═════ Zestawienie rekordów

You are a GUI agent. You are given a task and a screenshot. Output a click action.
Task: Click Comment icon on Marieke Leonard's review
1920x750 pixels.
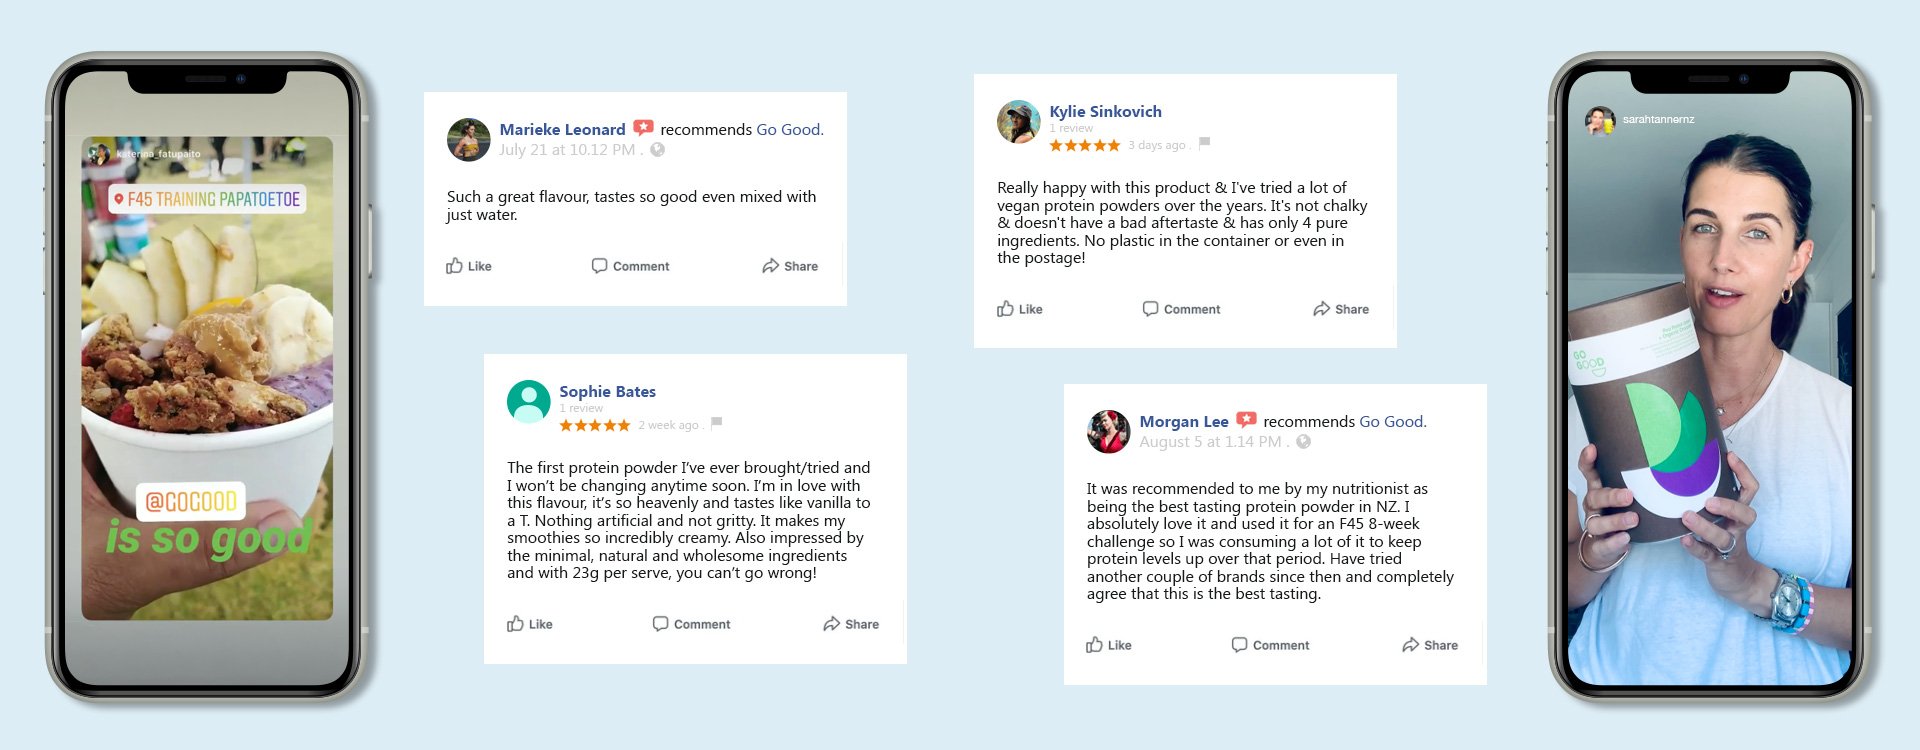coord(599,266)

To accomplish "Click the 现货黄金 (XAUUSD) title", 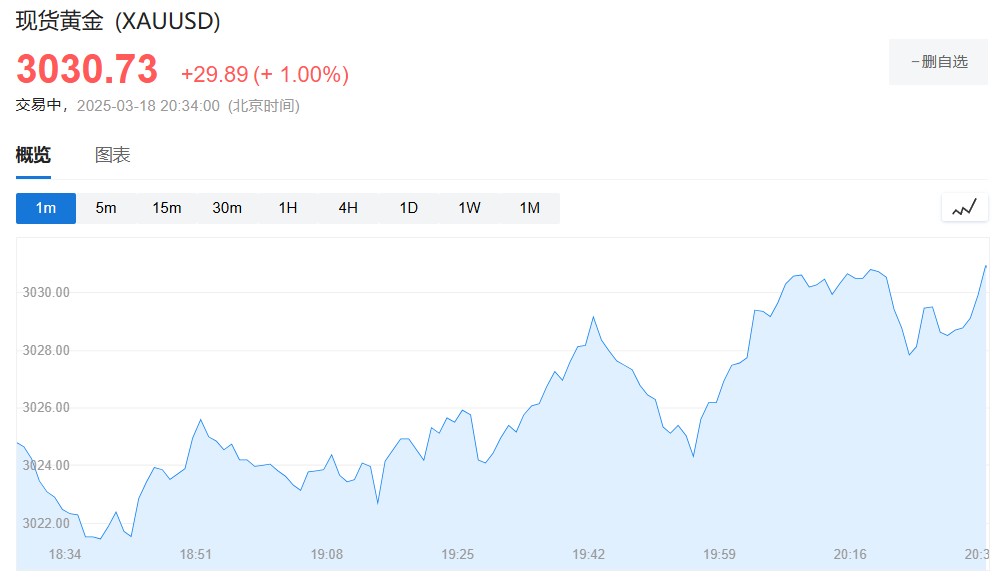I will 118,21.
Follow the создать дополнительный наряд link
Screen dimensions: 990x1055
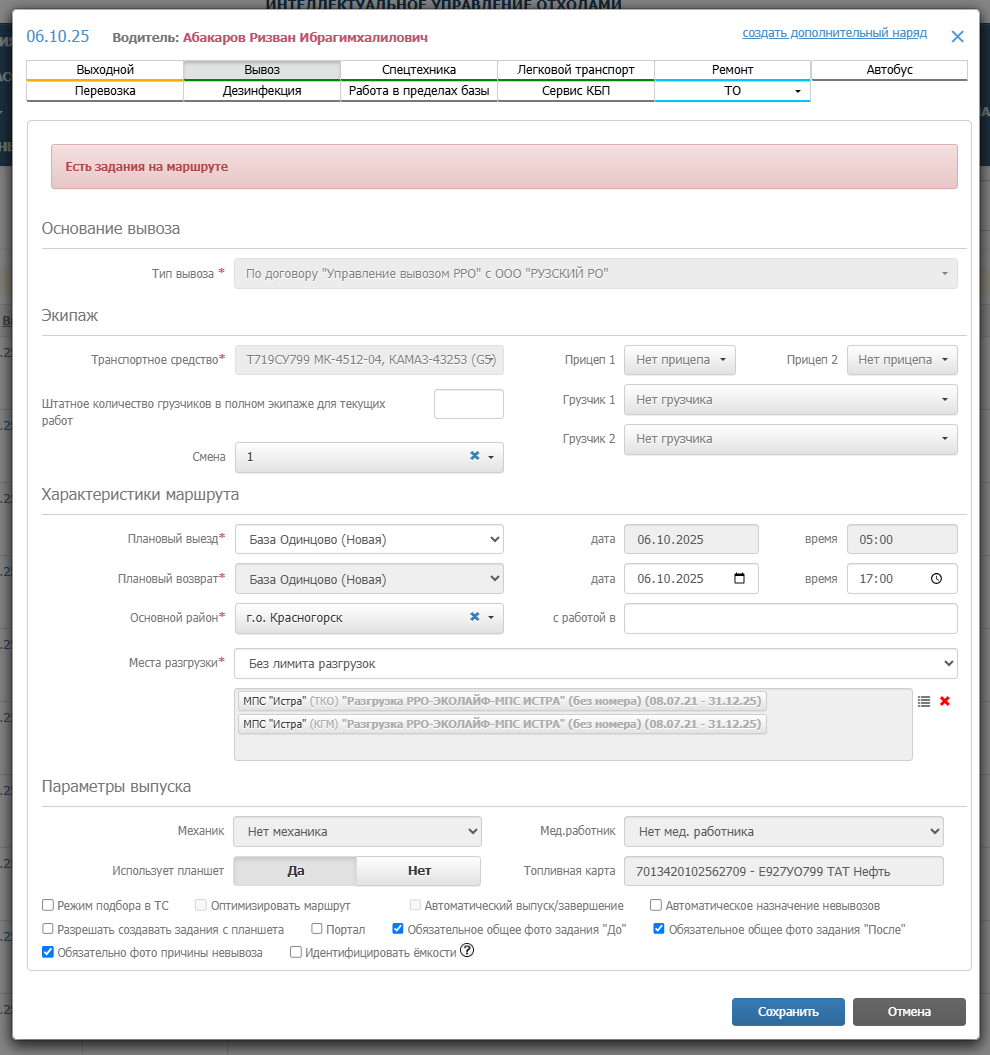(834, 33)
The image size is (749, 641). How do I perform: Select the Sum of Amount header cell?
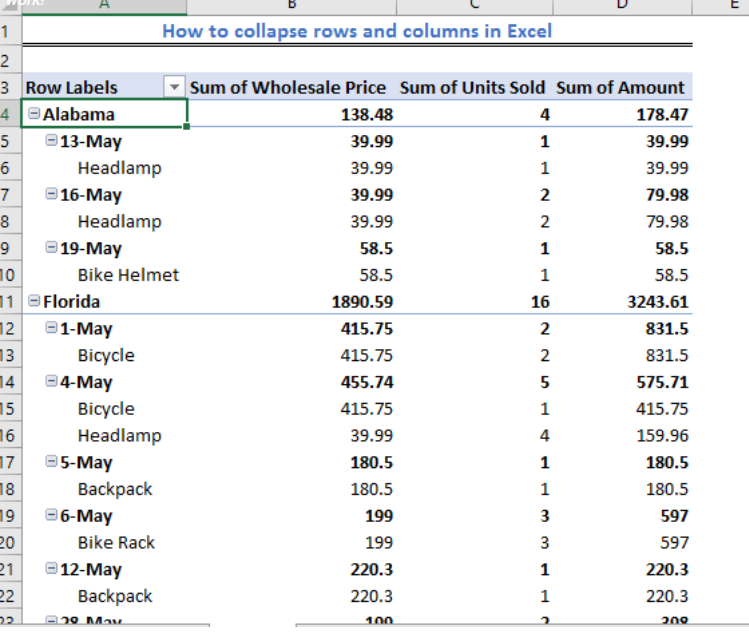622,87
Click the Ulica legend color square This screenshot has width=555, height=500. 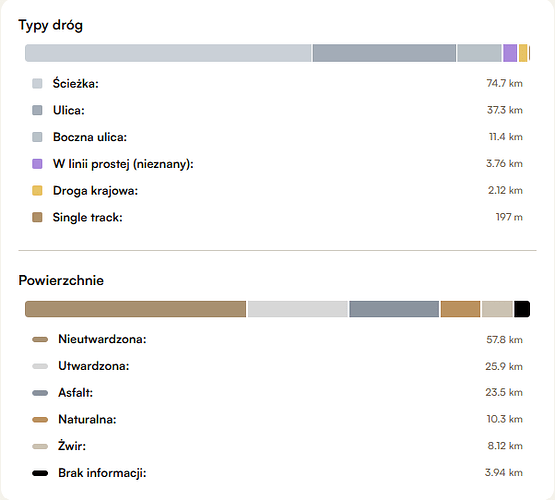(x=37, y=110)
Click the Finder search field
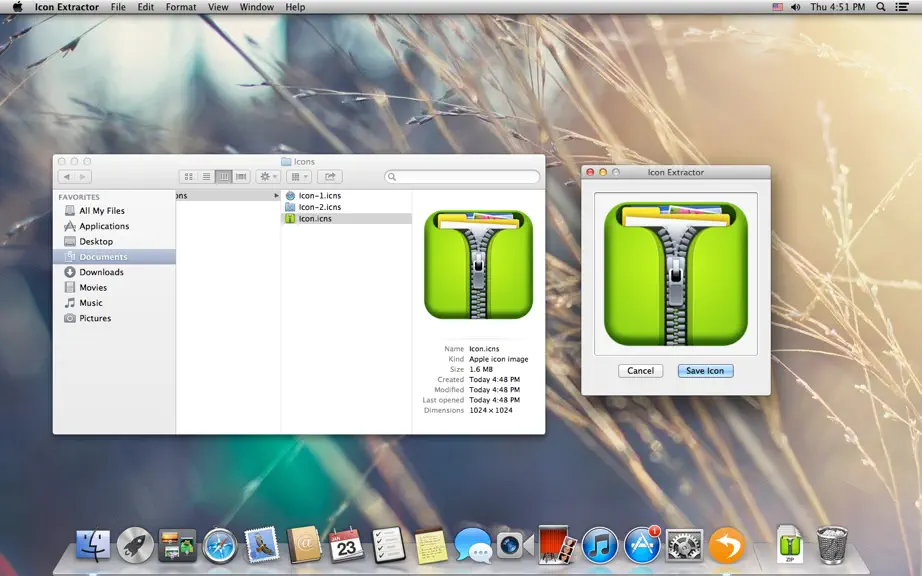This screenshot has width=922, height=576. pos(462,176)
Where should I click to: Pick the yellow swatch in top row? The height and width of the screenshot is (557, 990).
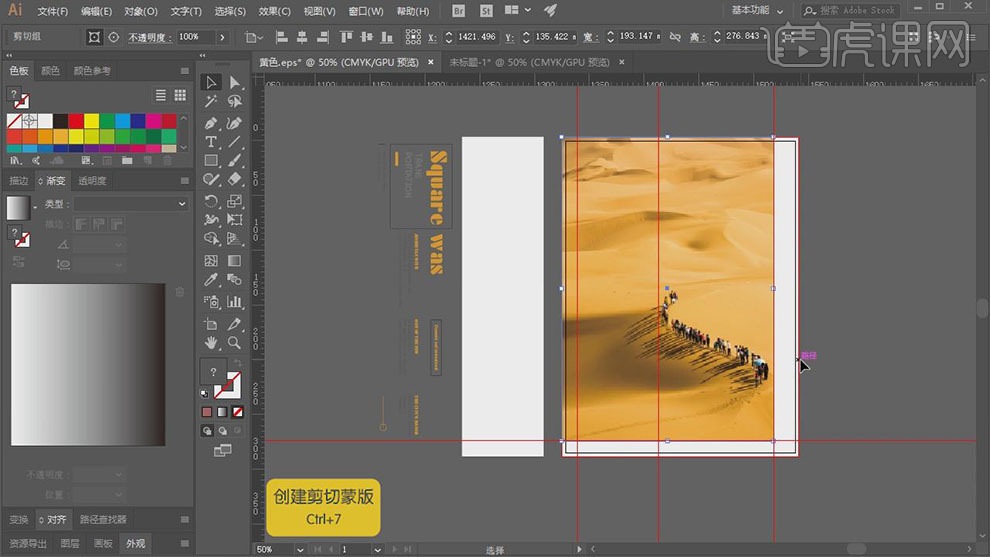[x=91, y=121]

══════════

_Zadanie do wykonania_
Przepisz wszystko od wiersza zawierającego „Where should I” aż do końca rekordów, razem z prośbami. Współrzędne w odpowiedziach pomnóż przez 0,75 i zaokrąglij do liczb całkowitych (połówki w górę), a obrazki pomiń.

_Poprawna odpowiedź_
Where should I click to: Pick the yellow swatch in top row? The height and width of the screenshot is (557, 990).
[x=68, y=91]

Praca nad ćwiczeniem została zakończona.